By Lawrence F. Specker, Press-Register
Published: Saturday, September 22, 2012, 11:52 PM
Updated: Sunday, September 23, 2012, 12:03 AMMOBILE, Alabama —
Saturday was a day for daunting battles. Florida Atlantic University faced grim prospects in Tuscaloosa, LSU ventured into peril in Auburn, and Bernardo de Gálvez invaded Mobile for the second time.Gálvez came in with a winning record, though his sole previous victory had taken place more than 200 years ago. Back then, it was Gálvez himself, leading a fleet that took the city away from the British home team. On Saturday, it was actor Chaz Mena, depicting Gálvez in the one-man play “Yo Solo, I Alone” at the Mobile Saenger Theatre.
The original Gálvez had it easy: He just had to lay siege to Fort Charlotte after having his fleet wrecked by a storm in Mobile Bay. Mena sailed in at the end of a gorgeous September Saturday, meaning he had to compete with every outdoor charm the Gulf Coast has to offer. He also went head-to-head with an Auburn-LSU match that had turned out to be particularly interesting.
This was not auspicious scheduling for a history lesson, and it showed in the turnout, which appeared to number fewer than 250 people. Robert Sain, the executive director of the Centre for the Living Arts and one of the architects of a 2012-2013 Saenger season that puts less emphasis on popular music in favor of a diverse range of theatrical shows, began the evening by inviting thinly scattered patrons to move on up to the Saenger’s first few rows.
Mena, like Gálvez, was undaunted by the odds. He schmoozed the audience just as charmingly as Gálvez, in his depiction, entered New Orleans society as governor of Spanish Louisiana. He worked every inch of the stage, making the most of every prop, up to and including the three members of the Mobile Symphony Orchestra who were on stage to provide accompaniment.
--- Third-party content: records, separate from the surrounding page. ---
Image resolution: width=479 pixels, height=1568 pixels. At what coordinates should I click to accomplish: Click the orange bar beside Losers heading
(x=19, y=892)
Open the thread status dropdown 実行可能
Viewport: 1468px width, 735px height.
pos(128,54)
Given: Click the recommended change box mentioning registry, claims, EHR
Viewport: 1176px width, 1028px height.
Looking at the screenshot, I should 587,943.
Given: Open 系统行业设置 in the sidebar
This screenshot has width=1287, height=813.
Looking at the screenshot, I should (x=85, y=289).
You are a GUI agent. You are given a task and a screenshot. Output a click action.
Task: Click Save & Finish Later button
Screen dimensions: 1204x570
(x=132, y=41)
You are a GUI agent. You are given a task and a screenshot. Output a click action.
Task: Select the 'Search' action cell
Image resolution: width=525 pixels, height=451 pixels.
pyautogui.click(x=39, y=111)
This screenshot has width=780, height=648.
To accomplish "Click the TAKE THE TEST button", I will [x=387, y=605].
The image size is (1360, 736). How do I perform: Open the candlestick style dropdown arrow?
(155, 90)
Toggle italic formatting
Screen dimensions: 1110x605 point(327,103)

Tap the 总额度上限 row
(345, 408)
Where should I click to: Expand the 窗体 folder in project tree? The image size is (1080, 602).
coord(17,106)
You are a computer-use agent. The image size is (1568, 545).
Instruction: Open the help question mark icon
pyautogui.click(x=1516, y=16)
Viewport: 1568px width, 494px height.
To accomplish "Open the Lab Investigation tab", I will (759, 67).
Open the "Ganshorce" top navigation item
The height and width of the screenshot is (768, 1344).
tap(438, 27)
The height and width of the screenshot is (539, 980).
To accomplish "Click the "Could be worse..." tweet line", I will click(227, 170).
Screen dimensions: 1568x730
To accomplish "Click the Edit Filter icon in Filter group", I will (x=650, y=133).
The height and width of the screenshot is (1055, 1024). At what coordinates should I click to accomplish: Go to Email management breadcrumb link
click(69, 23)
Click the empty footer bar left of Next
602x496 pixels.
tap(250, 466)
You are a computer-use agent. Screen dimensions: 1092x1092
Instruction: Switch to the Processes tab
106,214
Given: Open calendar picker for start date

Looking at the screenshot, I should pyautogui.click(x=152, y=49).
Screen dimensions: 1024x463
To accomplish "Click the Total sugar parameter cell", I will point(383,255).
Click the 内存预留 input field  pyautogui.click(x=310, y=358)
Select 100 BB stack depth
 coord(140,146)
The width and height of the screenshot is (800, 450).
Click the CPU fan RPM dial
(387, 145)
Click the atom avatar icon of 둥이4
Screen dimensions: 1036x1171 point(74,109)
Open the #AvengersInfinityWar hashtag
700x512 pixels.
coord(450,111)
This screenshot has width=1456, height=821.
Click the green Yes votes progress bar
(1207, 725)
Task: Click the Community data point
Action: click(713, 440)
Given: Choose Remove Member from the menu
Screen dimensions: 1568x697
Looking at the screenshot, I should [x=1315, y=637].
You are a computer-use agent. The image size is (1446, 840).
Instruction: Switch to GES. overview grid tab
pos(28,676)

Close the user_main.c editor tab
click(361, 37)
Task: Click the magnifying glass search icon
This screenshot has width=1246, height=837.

Like Gálvez, Mena brought fire as well as charm, portraying a man with a thirst for victory that ran through each of his colorful anecdotes. The first army he led out of New Orleans, the one that took Baton Rouge from the British, was a bunch of “misfits,” he said, a ragtag band of irregulars who spoke in French and Spanish and cursed in English. As he described his epic battle for Pensacola, even the slow, humble work of trenching seemed dramatic.
The real delight of the evening came from Mena’s ability to relate Gálvez’ Gulf Coast campaign – which ultimately drove the British out of a stronghold at Pensacola – to the broader context of the American Revolution. Mena’s Gálvez quoted John Adams (“Fear is the foundation of most governments”), praised Gen. George Washington and marveled at the way that in this new land, diverse groups of men could come together to fight for their liberty.
For anyone driven to despair by the squabbling of the current presidential campaign, such talk could serve as a welcome tonic. In this sense at least, the presentation couldn’t have been better timed.